YOUR ASSIGNMENT
The word "value" marks the lines you need; copy each of them from the data.
*** RECORDS ***
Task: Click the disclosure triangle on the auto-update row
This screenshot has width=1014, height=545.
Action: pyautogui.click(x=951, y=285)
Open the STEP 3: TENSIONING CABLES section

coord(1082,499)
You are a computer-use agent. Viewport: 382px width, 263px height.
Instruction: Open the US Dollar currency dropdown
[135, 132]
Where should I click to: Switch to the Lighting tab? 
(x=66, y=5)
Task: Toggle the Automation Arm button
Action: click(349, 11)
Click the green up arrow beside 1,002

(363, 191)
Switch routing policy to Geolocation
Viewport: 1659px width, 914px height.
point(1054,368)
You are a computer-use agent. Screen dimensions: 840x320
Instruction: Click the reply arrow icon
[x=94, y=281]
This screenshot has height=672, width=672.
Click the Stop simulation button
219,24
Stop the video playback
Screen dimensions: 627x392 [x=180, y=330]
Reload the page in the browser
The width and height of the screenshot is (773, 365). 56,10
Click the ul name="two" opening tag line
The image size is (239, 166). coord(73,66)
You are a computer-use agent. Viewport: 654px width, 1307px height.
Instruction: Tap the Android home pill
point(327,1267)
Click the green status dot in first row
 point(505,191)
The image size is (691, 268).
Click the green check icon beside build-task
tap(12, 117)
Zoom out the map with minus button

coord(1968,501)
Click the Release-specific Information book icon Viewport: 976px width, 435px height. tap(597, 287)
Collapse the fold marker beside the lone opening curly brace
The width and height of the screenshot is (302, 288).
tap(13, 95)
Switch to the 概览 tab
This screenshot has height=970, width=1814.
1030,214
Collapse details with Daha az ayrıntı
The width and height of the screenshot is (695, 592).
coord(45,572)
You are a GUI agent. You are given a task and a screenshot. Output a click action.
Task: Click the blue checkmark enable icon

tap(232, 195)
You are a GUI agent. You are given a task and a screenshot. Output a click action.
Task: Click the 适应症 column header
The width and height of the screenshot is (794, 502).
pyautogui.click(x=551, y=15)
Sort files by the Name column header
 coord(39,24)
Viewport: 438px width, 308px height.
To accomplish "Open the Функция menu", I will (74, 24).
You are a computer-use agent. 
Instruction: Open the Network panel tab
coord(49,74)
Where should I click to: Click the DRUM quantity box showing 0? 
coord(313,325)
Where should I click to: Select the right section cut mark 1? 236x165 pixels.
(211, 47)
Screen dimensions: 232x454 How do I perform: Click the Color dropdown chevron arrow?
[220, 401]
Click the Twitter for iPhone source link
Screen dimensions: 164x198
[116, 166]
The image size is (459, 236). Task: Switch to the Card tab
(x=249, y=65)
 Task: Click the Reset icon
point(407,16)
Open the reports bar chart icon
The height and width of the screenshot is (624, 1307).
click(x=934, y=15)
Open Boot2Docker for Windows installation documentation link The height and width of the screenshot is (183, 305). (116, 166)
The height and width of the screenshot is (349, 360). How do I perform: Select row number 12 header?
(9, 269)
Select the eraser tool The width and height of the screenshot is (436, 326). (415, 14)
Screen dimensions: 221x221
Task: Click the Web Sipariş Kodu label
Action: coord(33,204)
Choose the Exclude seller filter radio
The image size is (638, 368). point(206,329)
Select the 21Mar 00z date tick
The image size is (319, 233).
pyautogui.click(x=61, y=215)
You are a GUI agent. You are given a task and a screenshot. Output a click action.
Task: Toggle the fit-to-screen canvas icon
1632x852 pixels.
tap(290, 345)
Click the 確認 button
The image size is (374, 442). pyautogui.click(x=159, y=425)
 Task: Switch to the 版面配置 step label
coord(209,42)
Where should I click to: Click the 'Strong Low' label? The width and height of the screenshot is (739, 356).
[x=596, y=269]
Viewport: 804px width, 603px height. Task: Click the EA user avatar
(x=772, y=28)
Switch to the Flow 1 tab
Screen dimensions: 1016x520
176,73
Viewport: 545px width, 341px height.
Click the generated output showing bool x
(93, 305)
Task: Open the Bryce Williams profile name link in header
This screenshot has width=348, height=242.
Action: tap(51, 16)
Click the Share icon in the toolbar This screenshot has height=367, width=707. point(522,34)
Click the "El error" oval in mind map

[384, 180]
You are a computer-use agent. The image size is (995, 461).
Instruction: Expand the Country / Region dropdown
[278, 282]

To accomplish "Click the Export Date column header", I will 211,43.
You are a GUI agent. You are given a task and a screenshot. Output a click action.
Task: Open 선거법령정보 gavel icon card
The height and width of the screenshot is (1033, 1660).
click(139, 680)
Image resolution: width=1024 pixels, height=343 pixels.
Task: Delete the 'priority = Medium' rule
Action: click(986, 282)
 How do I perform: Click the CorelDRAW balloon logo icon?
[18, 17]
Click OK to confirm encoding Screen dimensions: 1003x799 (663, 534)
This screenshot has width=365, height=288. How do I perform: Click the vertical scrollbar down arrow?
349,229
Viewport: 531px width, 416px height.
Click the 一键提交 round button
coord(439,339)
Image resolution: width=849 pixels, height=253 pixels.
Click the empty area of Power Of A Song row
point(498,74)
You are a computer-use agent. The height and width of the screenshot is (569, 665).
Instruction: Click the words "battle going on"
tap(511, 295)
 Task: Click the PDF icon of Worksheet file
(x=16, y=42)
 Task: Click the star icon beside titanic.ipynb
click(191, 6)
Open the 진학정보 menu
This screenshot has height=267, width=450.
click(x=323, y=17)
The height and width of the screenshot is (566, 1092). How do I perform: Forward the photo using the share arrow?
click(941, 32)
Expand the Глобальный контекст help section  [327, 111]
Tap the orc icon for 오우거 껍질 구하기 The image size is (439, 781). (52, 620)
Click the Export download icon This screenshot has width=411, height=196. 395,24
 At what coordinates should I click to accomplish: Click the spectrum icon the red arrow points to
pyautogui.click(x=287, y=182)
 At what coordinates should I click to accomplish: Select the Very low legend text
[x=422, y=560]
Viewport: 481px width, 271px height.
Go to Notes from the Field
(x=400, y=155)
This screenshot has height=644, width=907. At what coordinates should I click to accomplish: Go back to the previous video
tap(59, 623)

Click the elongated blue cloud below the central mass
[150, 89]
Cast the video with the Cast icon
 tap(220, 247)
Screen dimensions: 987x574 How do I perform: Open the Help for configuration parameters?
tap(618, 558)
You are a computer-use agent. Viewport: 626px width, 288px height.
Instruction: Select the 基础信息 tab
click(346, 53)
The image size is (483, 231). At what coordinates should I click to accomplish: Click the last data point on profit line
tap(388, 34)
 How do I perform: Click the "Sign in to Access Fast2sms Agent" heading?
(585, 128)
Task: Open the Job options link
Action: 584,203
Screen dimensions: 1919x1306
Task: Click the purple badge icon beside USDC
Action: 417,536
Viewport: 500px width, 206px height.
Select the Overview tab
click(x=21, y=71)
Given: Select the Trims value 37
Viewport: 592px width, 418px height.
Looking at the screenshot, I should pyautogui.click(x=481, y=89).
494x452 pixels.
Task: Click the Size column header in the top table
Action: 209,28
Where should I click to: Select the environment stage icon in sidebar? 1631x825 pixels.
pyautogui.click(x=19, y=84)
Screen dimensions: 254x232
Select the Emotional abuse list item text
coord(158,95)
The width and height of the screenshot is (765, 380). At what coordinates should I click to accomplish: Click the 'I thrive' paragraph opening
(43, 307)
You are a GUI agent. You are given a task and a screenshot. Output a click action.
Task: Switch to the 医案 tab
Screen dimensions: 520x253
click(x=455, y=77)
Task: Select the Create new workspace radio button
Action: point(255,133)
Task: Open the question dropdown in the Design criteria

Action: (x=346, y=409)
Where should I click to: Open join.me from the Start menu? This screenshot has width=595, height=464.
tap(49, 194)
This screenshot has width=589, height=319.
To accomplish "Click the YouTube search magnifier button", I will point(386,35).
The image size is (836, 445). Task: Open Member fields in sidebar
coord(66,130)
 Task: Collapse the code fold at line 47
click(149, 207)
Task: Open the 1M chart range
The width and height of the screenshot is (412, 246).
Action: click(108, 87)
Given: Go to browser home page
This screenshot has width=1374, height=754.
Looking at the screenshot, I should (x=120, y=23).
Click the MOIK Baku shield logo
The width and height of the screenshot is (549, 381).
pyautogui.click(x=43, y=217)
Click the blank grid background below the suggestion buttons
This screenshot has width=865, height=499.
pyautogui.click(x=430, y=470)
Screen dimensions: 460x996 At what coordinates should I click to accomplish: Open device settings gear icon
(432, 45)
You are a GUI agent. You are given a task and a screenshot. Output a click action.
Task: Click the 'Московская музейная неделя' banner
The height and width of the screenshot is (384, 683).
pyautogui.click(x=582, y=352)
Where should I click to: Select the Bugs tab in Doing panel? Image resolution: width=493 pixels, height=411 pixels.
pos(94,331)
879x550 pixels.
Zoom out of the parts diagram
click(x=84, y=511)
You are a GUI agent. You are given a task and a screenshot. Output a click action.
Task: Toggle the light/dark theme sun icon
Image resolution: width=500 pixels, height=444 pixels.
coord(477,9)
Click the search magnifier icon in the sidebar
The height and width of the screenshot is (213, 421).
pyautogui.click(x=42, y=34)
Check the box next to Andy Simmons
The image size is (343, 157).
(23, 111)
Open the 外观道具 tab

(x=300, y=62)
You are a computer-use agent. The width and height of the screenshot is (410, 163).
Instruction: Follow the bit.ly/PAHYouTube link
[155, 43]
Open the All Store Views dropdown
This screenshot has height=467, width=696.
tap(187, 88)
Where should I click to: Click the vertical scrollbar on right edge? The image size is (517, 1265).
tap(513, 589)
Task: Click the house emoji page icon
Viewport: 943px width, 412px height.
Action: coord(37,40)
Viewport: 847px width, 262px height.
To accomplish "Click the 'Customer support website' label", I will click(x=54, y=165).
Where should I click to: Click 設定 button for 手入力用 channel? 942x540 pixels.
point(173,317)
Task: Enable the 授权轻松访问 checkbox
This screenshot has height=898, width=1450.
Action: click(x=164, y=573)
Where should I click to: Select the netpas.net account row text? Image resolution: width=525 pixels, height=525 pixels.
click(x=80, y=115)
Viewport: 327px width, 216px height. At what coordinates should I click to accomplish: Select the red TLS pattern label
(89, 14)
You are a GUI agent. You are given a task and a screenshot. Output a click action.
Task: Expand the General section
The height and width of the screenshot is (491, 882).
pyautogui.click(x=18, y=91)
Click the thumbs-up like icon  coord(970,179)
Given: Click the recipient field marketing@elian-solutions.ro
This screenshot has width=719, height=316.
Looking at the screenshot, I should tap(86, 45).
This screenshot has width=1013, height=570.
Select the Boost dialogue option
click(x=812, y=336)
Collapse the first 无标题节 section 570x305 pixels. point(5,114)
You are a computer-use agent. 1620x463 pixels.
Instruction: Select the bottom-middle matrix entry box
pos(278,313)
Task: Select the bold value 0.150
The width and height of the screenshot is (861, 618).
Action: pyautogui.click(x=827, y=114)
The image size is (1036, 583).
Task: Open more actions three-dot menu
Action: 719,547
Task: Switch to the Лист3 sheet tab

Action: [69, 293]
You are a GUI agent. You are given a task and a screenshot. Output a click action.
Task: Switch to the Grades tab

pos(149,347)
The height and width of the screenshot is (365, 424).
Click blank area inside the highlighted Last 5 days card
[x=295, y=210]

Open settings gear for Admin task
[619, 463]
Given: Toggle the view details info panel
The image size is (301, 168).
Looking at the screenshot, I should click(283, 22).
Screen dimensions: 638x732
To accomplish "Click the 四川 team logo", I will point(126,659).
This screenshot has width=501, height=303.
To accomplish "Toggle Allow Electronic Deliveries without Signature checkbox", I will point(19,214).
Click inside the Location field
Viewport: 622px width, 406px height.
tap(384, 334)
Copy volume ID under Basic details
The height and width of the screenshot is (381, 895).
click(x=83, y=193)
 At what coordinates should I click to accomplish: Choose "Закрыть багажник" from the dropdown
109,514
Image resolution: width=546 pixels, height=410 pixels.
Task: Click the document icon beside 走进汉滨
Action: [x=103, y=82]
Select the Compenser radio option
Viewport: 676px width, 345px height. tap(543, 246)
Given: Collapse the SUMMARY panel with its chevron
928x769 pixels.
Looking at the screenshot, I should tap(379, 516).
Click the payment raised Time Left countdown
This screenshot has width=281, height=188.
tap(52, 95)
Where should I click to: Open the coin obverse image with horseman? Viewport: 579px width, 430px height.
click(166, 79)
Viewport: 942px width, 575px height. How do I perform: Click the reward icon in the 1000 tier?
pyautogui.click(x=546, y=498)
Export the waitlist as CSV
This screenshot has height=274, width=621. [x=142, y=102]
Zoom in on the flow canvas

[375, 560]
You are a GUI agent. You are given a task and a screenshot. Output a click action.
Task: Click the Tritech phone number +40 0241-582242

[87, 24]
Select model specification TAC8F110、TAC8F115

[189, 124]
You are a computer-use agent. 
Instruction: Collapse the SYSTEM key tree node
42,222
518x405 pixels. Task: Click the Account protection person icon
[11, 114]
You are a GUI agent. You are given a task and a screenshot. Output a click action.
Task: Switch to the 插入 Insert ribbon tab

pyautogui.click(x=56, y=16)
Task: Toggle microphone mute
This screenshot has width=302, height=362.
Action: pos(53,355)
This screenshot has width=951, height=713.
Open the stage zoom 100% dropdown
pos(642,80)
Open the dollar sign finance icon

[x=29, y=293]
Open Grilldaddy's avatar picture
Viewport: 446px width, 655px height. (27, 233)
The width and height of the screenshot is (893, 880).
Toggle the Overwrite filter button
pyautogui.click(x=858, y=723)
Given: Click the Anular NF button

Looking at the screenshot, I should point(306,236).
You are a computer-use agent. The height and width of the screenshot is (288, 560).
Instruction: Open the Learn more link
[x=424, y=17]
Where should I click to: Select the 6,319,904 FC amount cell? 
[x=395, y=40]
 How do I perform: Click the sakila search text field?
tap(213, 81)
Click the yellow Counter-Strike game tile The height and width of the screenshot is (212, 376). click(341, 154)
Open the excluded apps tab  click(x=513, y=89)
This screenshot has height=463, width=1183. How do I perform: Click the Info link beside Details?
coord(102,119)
*** End of RECORDS ***
RESPONSE AREA
Given: Select the Trims value 37
Task: Select the bold value 0.150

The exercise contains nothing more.